TASK INSTRUCTIONS: Across the listing below, how many lines include the word "computer"? The answer is that number, with nothing added.

GIVEN INFORMATION START

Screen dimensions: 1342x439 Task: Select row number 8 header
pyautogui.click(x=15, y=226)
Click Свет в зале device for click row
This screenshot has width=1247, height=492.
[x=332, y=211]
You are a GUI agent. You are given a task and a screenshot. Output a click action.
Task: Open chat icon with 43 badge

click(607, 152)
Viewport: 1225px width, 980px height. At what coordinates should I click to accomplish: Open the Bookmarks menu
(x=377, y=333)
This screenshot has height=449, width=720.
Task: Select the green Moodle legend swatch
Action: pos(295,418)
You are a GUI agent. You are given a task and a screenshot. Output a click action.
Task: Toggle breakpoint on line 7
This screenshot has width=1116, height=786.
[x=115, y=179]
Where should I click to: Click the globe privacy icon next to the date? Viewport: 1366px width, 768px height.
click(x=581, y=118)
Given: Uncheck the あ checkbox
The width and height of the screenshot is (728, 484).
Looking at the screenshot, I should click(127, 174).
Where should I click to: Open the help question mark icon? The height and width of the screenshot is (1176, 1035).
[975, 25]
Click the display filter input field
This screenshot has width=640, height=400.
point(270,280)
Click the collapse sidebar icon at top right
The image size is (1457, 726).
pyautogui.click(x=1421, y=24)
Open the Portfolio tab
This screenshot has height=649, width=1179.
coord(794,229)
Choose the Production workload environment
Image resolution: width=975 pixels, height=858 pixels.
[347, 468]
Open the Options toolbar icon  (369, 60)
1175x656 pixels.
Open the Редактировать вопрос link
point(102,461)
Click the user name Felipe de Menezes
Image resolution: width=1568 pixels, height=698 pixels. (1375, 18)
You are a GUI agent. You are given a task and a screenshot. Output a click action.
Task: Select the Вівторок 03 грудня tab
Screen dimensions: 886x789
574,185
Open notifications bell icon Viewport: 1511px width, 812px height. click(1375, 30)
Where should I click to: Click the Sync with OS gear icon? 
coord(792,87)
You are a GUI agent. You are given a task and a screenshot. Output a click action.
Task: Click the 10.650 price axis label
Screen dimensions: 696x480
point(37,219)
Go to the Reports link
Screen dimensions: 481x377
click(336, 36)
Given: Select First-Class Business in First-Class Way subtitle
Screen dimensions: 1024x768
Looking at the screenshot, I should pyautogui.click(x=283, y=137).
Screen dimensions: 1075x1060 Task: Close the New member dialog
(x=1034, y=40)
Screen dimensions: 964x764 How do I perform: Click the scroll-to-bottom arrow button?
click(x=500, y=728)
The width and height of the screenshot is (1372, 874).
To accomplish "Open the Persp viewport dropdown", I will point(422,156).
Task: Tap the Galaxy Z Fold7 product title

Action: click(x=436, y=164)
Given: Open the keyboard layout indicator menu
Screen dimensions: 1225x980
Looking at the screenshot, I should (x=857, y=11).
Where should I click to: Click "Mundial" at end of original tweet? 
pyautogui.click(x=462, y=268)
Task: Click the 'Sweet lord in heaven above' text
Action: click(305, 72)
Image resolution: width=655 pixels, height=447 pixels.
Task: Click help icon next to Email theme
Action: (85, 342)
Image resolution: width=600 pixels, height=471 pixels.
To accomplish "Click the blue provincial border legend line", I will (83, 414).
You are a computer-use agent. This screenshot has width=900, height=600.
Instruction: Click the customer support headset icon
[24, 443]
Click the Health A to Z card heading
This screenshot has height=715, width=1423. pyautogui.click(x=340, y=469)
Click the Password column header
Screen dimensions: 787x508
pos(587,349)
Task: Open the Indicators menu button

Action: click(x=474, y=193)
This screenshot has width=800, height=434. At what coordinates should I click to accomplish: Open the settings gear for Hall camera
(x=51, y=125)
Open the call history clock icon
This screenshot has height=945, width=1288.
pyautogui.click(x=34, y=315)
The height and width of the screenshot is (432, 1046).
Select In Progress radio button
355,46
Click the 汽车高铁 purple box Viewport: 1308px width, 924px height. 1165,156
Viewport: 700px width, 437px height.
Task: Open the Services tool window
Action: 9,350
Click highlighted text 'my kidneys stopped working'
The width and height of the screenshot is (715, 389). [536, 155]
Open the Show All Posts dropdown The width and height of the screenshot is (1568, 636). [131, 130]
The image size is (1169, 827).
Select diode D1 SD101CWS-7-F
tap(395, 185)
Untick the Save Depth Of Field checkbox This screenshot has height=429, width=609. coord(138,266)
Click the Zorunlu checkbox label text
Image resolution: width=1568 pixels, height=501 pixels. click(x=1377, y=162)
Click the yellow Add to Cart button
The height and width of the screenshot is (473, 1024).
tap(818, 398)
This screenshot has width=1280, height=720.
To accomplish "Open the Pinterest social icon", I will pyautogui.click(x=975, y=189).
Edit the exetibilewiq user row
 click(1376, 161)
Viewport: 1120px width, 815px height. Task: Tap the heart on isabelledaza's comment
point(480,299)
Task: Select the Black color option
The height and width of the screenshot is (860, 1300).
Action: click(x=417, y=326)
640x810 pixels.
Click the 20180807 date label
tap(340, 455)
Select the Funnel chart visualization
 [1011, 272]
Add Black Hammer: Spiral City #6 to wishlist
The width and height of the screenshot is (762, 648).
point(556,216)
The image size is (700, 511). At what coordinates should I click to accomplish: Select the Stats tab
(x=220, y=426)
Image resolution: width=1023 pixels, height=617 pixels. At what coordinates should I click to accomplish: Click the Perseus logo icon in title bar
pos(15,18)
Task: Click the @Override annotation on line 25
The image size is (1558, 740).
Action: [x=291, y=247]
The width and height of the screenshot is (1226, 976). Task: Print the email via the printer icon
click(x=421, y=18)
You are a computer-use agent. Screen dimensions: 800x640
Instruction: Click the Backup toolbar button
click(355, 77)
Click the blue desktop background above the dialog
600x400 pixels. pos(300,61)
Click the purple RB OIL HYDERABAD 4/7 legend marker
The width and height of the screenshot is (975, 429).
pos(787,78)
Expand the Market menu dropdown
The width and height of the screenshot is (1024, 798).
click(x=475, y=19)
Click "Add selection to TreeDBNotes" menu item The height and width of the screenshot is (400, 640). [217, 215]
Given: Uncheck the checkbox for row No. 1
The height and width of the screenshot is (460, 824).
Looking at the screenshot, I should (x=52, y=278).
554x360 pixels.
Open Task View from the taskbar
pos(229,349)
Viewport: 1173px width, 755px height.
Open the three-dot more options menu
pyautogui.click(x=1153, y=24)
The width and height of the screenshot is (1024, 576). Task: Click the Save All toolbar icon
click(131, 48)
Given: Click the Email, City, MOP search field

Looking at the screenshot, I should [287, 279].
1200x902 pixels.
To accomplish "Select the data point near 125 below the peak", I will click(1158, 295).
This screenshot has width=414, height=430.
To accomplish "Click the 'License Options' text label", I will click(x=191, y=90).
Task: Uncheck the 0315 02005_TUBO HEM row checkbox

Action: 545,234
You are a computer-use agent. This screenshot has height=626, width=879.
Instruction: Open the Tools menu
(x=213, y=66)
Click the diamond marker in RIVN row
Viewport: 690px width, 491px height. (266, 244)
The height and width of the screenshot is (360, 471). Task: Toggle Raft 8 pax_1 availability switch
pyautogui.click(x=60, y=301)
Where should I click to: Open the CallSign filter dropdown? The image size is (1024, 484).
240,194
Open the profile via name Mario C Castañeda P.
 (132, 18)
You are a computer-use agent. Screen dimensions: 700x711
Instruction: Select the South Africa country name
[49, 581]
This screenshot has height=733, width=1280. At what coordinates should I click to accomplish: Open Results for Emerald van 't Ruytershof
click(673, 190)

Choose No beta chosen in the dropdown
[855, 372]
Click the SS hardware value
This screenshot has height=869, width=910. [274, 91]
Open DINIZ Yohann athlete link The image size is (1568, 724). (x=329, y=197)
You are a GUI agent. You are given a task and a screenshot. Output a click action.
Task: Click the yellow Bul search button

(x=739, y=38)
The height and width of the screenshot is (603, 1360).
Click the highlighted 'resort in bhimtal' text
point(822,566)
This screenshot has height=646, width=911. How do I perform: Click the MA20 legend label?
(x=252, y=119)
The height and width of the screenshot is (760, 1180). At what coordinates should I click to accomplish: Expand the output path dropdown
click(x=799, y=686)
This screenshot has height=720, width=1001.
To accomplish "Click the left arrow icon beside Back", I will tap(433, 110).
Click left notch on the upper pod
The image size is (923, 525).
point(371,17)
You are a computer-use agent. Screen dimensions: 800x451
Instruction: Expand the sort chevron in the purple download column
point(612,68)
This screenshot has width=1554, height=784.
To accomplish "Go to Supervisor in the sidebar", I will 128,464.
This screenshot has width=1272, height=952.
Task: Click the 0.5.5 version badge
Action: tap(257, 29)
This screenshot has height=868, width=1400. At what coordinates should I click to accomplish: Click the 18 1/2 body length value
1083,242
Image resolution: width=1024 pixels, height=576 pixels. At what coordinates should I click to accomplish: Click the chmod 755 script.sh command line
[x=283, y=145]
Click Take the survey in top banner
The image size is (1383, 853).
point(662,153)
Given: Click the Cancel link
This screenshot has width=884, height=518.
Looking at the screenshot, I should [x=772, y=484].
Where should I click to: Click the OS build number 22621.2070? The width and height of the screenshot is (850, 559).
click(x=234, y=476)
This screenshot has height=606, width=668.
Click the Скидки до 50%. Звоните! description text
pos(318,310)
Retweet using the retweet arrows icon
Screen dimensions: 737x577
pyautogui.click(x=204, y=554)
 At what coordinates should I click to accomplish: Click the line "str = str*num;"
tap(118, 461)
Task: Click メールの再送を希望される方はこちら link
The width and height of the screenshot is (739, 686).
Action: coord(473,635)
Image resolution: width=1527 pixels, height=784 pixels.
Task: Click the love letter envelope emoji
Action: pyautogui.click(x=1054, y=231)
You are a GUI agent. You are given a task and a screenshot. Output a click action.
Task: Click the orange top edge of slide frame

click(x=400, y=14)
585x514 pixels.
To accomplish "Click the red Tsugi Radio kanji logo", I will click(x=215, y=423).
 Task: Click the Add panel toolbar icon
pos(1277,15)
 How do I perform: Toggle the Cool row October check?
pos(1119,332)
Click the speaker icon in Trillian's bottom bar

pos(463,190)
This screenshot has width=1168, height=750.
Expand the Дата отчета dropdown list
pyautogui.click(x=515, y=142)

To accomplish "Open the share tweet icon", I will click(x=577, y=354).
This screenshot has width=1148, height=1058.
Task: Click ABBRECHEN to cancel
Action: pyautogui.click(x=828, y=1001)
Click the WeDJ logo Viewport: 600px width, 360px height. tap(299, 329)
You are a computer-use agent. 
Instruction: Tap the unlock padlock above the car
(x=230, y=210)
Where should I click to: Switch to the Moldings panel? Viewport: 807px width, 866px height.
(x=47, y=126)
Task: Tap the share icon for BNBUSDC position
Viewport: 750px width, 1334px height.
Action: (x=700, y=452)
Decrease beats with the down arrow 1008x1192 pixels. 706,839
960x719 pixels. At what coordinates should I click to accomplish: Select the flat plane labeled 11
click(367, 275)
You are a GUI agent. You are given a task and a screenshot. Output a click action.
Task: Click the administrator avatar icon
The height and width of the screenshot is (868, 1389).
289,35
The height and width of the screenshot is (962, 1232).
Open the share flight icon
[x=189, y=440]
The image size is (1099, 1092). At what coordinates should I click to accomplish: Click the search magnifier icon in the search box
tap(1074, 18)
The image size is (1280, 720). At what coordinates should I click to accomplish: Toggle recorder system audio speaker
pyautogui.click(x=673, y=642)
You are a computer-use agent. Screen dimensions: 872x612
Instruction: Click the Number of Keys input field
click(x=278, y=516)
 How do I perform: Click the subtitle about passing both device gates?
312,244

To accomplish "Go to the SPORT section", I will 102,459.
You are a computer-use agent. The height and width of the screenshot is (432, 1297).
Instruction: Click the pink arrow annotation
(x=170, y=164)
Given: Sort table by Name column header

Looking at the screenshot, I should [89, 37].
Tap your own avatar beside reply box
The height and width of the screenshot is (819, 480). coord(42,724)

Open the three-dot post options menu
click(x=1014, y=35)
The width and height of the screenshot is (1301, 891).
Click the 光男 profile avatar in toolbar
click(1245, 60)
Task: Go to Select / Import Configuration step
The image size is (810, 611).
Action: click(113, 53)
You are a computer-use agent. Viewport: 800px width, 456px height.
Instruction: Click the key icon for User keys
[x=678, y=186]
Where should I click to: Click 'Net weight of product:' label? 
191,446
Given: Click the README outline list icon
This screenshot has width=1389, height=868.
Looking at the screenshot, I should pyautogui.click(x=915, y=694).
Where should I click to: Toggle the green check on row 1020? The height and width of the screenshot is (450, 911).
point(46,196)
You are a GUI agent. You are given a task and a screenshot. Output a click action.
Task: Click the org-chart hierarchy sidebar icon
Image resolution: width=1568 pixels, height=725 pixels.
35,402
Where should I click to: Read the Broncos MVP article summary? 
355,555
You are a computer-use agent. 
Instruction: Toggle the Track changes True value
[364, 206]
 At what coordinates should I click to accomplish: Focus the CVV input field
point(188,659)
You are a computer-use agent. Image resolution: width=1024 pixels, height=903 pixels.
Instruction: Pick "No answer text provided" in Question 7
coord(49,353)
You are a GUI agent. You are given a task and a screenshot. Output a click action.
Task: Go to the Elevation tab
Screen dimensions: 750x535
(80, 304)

GIVEN INFORMATION END

ANSWER FOR THE TASK: 11